2. Nina_A40120154
3. Hijria_A40120175
5. Dinda Riani_1910631060013
HASIL DISKUSI
Indonesia merupakan Negara yang memiliki beragam suku, etnis, agama, budaya serta
berbagai aliran kepercayaan. Keberagaman bangsa tersebut dapat menjadi potensi sekaligus
resiko bagi Negara indonesia. Fakta menunjukan bahwa di indonesia terdapat kurang lebih 665
bahasa daerah, dan 300 suku bangsa yang tersebar pada 17.670 pulau besar dan kecil. Dari
keberagaman ini lah akan muncul resiko konflik yang disebabkan oleh keberagaman itu sendiri.

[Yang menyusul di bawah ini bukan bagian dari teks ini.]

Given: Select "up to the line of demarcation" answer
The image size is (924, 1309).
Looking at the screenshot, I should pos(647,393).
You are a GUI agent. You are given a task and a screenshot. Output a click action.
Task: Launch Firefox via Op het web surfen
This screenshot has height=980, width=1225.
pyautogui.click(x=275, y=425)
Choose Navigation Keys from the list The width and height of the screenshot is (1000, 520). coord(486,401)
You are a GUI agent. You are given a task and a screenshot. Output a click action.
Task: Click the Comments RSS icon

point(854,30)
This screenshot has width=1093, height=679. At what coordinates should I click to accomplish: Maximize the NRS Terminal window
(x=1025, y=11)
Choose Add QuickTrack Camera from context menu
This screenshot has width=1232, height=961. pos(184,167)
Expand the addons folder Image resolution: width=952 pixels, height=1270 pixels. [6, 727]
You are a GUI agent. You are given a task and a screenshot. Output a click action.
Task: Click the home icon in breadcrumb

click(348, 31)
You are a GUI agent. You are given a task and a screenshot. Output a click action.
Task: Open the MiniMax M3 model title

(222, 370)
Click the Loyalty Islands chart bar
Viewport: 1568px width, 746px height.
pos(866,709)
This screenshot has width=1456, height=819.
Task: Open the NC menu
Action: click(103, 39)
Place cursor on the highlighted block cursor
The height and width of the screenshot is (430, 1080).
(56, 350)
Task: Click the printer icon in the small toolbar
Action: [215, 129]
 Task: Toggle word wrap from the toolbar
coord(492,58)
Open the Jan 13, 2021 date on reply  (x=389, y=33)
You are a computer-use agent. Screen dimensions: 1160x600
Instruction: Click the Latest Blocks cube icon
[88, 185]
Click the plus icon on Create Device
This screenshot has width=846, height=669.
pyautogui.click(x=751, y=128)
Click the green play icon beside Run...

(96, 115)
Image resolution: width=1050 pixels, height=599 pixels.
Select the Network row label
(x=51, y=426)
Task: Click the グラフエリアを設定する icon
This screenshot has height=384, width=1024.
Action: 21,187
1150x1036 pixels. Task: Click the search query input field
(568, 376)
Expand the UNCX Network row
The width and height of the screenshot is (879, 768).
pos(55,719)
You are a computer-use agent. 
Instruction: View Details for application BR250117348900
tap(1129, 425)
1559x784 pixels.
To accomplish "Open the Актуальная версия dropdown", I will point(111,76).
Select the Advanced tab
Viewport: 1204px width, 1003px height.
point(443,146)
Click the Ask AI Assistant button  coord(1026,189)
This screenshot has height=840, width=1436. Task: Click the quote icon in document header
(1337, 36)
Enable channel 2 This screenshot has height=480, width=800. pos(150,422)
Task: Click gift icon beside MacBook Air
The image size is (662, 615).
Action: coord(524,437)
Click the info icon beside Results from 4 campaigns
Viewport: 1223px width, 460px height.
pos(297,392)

dengan demikian pendidikan multikultur muncul karena adanya keberagaman tersebut dan
karena adanya dorongan masyarakat kepada pemerintah untuk menerapkan prinsip-prinsip
kehidupan yang lebih berbudaya dan beradap dalam berbagai aspek kehidupan ekonomi,
politik, sosial, dan budaya. Hal ini dilakukan untuk menghindari semakin menipisnya jiwa
nasionalisme, hilangnya kekuatan nilai-nilai tradisional, atau hal yang paling buruk adalah
kehilangan jati diri, baik kelompok atau individu. Sehingga diharapkan dengan adanya sebuah
pendidikan multikultural dapat mengatasi berbagai masalah dalam masyarakat. Mengingat
pendidikan multikultural adalah pendidikan yang senantiasa menjunjung tinggi nilai-nilai
keyakinan, heterogenitas, pluralitas, dan keragaman aspek dalam masyarakat. Penanaman nilai-
nilai tersebut harus ditanamkan pada setiap jenjang pendidikan dan harus melibatkan berbagai
tatanan masyarakat dalam membentuk karakter anak didik, khususnya dalam memahami dan
saling menghormati antara berbagai suku. Pendidikan multikultur memiliki posisi strategis
dalam memberikan sumbangsih terhadap penciptaan perdamaian dan upaya penanggulangan
konflik. Sebab nilai-nilai dasar dari pendidikan ini adalah penanaman dan pembumian nilai
toleransi, empati dan solidaritas ( Fanani,2004:16 ). Sehingga dengan adanya pendidikan ini
akan menjadi kontribusi dalam usaha mentransformasikan nilai dan karakter budaya local yang
berwawasan nasionalisme.
Lain halnya dengan Inggris, gerakan multicultural ditandai dengan kedatangan imigran
Karibia dan Asia. Dikarenakan keharusan asimilasi dengan budaya inggris, bahasa dan budaya
mereka tidak boleh digunakan, dan bahkan anak-anak imigran diperbolehkan bersekolah hanya
ditempat yang sedikit kalangan pendatangnya. Setelah pemerintah inggris menyadari bahwa
perbedaan etnik dan budaya tidak dapat dihilangkan, pandangan masyarakat inggris terhadap
isu multicultural berubah derastis sejak era 1950 an dengan meningkatnya jumlah imigran dari
Negara – Negara pesemakmuran yang memasuki pasar kerja dalam ekonomi inggris ( Watson,
2000:92). Seiring dengan perubahan demografis tuntunan kebebasan budaya terus
berkembang, munculah beberapa tuntutan yaitu 1) menuntut kesamaan perlakuan dalam ruang
public debagai upaya memerangi deskriminasi yang terlembaga, 2) menuntut pemenuhan
prakondisi yang memungkinkan akses terhadap semua fasilitas sosial dan pendidikan, 3) serta
tuntutan agar pemerintah melakukan intervasi dan tindakan altrenatif untuk mewujudkan
prakondisi tersebut. Pada puncak tuntutan adalah perlunya pengakuan oleh Negara terhadap
perbedaan budaya ditingkat public, pendidikan, dan bahkan hukum keluarga (family law).